If you want to breastfeed your baby, it's always best to avoid ingesting any more drugs or potentially disruptive or harmful substances than you have to. Many new mothers opt for caution over personal comfort. If you have been diagnosed with an illness that will require drug treatment, consult with your physician and your pediatrician before deciding the best course for your breastfeeding regimen. Coordinating with medical professionals to determine the best way to feed and nurture your baby while protecting yourself is an important step to a healthier family.
You may have an alphabet's worth of drugs left over from the last time you had an infant to care for, but the chances are good that many if not most of those drugs have expired "use by" dates. Before you give any drug to your baby, verify that it's safe to use on an infant, and make sure to check the "use by" date stamped on the bottle. If you can't find or decipher the batch information on the drug's packaging, don't risk it. Even if the drug is within its effective date, inspect the contents for discoloration or anything else that seems off. If it's out of date or looks suspicious, discard it.
Breastfeeding is a wonderful option, but some medications can cause problems, even when they don't make their way into your breast milk. There are drugs that can adversely affect breast milk production. Diuretics can limit the amount of fluid in the breast, while drugs like anti-hypertensive beta blockers can reduce blood flow to the arteries that carry blood to the milk-producing regions of the breast. If you're breastfeeding, make sure your doctor knows, and discuss any drugs you plan on taking in light of your breastfeeding intentions.
Drugs and other sources of chemical contamination can be hiding in plain sight.
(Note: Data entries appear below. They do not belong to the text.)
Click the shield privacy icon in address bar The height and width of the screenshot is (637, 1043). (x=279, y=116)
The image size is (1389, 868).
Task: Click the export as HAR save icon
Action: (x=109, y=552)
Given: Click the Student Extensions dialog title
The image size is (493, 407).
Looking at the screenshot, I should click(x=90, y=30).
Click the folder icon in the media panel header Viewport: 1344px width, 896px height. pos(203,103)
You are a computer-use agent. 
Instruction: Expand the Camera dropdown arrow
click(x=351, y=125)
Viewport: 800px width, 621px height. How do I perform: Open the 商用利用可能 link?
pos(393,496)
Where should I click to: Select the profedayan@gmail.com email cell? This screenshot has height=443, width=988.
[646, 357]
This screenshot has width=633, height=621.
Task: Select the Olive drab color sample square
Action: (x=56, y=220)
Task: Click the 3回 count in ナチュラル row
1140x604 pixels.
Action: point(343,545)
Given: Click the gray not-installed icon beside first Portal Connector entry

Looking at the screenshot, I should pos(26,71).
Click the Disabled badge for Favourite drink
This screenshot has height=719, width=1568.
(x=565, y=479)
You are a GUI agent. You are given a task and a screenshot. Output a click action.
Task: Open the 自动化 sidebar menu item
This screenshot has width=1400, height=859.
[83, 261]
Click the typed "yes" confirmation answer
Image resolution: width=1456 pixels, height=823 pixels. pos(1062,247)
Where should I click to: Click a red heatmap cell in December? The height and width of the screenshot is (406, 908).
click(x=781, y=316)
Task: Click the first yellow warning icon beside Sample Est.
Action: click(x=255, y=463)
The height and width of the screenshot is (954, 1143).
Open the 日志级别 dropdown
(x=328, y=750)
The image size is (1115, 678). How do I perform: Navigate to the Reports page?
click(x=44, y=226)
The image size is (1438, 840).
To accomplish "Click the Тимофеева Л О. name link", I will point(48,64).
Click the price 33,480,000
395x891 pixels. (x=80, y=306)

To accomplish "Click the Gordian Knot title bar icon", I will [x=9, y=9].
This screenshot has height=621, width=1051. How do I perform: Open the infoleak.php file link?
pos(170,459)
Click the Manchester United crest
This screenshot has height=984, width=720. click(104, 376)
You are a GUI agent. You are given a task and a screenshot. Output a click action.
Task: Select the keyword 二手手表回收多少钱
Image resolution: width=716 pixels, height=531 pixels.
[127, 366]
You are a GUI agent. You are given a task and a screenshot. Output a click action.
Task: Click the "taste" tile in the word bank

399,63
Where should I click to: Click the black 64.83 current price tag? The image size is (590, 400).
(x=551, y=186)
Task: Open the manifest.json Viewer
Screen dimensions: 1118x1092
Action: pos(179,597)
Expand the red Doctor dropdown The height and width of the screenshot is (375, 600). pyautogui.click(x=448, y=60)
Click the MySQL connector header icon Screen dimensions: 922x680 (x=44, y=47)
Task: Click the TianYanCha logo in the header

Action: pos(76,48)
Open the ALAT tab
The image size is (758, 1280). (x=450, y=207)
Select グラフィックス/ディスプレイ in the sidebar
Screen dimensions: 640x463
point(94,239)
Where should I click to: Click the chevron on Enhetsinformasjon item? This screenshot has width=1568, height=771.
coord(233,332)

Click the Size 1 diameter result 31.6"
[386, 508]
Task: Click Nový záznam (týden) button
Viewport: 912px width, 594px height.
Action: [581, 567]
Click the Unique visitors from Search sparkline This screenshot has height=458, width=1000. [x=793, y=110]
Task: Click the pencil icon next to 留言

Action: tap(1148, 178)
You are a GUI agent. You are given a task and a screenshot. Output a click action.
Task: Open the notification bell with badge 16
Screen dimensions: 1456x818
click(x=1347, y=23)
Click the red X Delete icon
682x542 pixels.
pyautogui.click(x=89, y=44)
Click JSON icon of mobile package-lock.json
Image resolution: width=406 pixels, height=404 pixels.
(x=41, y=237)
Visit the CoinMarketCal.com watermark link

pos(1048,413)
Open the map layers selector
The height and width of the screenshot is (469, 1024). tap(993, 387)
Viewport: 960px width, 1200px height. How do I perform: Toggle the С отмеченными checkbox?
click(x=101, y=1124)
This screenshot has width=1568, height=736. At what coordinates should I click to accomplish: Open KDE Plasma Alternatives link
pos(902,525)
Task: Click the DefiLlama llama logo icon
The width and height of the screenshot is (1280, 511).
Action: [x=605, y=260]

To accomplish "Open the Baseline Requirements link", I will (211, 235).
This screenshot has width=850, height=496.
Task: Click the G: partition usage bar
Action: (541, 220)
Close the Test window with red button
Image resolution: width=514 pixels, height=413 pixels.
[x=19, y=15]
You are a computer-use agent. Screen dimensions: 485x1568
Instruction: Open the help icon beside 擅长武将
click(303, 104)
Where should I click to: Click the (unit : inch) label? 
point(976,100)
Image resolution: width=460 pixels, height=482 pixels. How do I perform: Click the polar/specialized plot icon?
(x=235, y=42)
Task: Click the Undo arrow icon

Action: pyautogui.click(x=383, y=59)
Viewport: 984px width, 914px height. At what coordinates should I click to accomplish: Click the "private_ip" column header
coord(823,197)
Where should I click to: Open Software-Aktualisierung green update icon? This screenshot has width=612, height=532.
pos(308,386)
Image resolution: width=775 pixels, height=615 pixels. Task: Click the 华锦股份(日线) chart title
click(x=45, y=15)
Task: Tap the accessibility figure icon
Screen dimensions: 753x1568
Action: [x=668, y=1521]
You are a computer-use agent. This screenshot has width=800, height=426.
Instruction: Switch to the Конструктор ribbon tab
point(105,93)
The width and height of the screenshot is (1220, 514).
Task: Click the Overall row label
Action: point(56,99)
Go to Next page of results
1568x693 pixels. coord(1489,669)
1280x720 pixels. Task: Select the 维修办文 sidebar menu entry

Evamist is the trade name for an estradiol transdermal spray, an estrogen delivery system to help combat hot flashes during menopause. It's typically sprayed on the inside of the elbow or between the forearm and wrist, prime real estate for doting grandmothers who want to rock and entertain their grandbabies. The FDA sent out a safety announcement about Evamist in July of 2010, warning that children and infants exposed to the drug could experience premature puberty. Males could face breast enlargement while females could show signs of premature breast development and nipple swelling. If someone who comes in regular contact with your child is taking Evamist, she should wear long-sleeved clothing to avoid having direct skin contact with the child near the drug application site.
Evamist is one example of a medication intended for a specific purpose that can have accidental implications for your infant, your pets and other members of your family. Even a discarded nicotine patch that inadvertently comes in contact with a toddler's skin can be dangerous, so it's important to anticipate potential drug threats from conventional as well as unconventional sources.